§ EXTRACT PROVIDED:
★ ★ ★ ★

Part 2 — Automate & Prioritize the SQL Server Error Log

Group counts, suppress noise, and email a clean daily report

This follow-up builds on Part 1. Instead of reading the entire error log by hand, we’ll scan the last N hours, classify messages as Errors or Warnings, suppress known noise, group duplicates with counts, and email a compact HTML report. There’s also a section for SQL Agent job failures so you get everything in one place.

What this adds (compared to Part 1)

  • ✅ Reads both SQL Server and SQL Agent logs
  • Classifies messages (Error vs Warning) with high-signal patterns
  • Suppresses noise (you control the list)
  • Groups identical messages and shows counts (top offenders first)
  • ✅ Includes Agent job failures in the last 24h
  • ✅ Sends HTML email only when findings exist (optional: always send)

How to use it

  1. Make sure Database Mail is set up (use the profile from Part 1).

★ ★ ★ ★

§ MATERIAL PROVIDED:
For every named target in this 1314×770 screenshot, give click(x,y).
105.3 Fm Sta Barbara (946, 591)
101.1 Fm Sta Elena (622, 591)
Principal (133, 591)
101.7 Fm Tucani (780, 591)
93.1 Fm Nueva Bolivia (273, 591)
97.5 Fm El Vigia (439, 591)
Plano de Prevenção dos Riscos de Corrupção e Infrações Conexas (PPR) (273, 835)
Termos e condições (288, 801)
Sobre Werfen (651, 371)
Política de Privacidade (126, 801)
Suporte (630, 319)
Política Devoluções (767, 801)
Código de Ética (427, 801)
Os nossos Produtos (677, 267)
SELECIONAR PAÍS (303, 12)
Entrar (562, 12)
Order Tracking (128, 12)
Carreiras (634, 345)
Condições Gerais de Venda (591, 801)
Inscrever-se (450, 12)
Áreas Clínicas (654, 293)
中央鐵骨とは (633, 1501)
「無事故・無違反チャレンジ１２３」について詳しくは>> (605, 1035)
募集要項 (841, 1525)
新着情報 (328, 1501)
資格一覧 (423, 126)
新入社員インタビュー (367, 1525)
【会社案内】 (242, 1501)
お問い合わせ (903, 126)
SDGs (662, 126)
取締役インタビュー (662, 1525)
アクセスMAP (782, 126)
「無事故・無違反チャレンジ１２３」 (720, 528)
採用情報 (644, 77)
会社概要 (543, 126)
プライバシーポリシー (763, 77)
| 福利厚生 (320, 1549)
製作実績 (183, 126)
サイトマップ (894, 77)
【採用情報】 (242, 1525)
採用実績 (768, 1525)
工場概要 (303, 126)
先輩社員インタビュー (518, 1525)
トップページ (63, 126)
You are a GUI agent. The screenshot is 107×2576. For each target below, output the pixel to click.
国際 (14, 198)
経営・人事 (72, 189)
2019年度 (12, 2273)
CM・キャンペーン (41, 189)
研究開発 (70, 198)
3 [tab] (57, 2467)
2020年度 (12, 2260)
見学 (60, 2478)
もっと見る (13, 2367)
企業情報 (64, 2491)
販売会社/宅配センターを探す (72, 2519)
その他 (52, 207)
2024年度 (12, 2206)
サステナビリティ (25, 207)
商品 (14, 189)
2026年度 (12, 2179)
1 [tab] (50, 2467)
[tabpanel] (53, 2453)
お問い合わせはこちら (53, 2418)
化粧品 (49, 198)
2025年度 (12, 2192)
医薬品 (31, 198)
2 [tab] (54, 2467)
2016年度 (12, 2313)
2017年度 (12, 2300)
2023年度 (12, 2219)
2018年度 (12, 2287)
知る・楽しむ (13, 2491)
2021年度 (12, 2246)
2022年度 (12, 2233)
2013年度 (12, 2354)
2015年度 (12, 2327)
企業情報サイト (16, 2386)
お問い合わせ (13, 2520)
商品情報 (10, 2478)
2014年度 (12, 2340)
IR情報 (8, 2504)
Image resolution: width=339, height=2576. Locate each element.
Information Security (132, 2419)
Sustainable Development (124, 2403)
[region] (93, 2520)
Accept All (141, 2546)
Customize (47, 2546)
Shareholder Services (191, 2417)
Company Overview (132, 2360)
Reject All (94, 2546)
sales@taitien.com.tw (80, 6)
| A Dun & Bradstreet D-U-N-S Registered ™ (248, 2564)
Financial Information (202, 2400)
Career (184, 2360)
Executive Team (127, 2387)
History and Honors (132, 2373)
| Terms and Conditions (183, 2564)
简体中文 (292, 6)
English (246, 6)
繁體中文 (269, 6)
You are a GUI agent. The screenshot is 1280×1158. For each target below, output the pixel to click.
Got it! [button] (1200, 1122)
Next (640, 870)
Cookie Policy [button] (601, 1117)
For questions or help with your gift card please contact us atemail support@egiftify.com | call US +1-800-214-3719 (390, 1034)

★ ★ ★ ★

§ OBJECTIVES:
1. In the records, convert the lines starting with the one containing "Order Tracking (128, 12)" and going on through the one containing "商品 (14, 189)" into a JSON list of strings, one string per line, leaving out any blank lines.
2. Carry on the article about automating the SQL Server error log report from where it stops.
The article and the records are separate material with no connection to each other.

§ TASK ANSWERS:
1.
[
  "Order Tracking (128, 12)",
  "Carreiras (634, 345)",
  "Condições Gerais de Venda (591, 801)",
  "Inscrever-se (450, 12)",
  "Áreas Clínicas (654, 293)",
  "中央鐵骨とは (633, 1501)",
  "「無事故・無違反チャレンジ１２３」について詳しくは>> (605, 1035)",
  "募集要項 (841, 1525)",
  "新着情報 (328, 1501)",
  "資格一覧 (423, 126)",
  "新入社員インタビュー (367, 1525)",
  "【会社案内】 (242, 1501)",
  "お問い合わせ (903, 126)",
  "SDGs (662, 126)",
  "取締役インタビュー (662, 1525)",
  "アクセスMAP (782, 126)",
  "「無事故・無違反チャレンジ１２３」 (720, 528)",
  "採用情報 (644, 77)",
  "会社概要 (543, 126)",
  "プライバシーポリシー (763, 77)",
  "| 福利厚生 (320, 1549)",
  "製作実績 (183, 126)",
  "サイトマップ (894, 77)",
  "【採用情報】 (242, 1525)",
  "採用実績 (768, 1525)",
  "工場概要 (303, 126)",
  "先輩社員インタビュー (518, 1525)",
  "トップページ (63, 126)",
  "You are a GUI agent. The screenshot is 107×2576. For each target below, output the pixel to click.",
  "国際 (14, 198)",
  "経営・人事 (72, 189)",
  "2019年度 (12, 2273)",
  "CM・キャンペーン (41, 189)",
  "研究開発 (70, 198)",
  "3 [tab] (57, 2467)",
  "2020年度 (12, 2260)",
  "見学 (60, 2478)",
  "もっと見る (13, 2367)",
  "企業情報 (64, 2491)",
  "販売会社/宅配センターを探す (72, 2519)",
  "その他 (52, 207)",
  "2024年度 (12, 2206)",
  "サステナビリティ (25, 207)",
  "商品 (14, 189)"
]

2.
  2. Paste the script into a utility database (e.g., YourUtilityDB).
  3. Update the parameters at the top: hours, mail profile, recipients.
  4. Create a SQL Agent job to run daily (or hourly for critical systems).

Copy-paste script (edit the placeholders)

/* ============================
   Part 2: Error Log Automation
   ============================ */

USE [YourUtilityDB];
GO

DECLARE 
    @HoursBack           INT           = 24,             -- window to scan
    @OnlyWhenFindings    BIT           = 1,              -- 1 = email only if issues found
    @ProfileName         SYSNAME       = N'YourDatabaseMailProfile',
    @Recipients          NVARCHAR(400) = N'ops@example.com',
    @Now                 DATETIME2(0)  = SYSDATETIME(),
    @Start               DATETIME2(0)  = DATEADD(HOUR, -@HoursBack, SYSDATETIME());

/* 1) Collect logs: SQL Server (p2=1) and SQL Agent (p2=2) */

IF OBJECT_ID('tempdb..#Log') IS NOT NULL DROP TABLE #Log;
CREATE TABLE #Log
(
    Source       NVARCHAR(20),        -- 'SQL' or 'Agent'
    LogDate      DATETIME,
    ProcessInfo  NVARCHAR(50),
    [Text]       NVARCHAR(MAX)
);

INSERT INTO #Log (Source, LogDate, ProcessInfo, [Text])
EXEC master.dbo.xp_readerrorlog 0, 1, NULL, NULL, @Start, @Now, N'desc';  -- SQL Server log
UPDATE #Log SET Source = 'SQL' WHERE Source IS NULL;

INSERT INTO #Log (Source, LogDate, ProcessInfo, [Text])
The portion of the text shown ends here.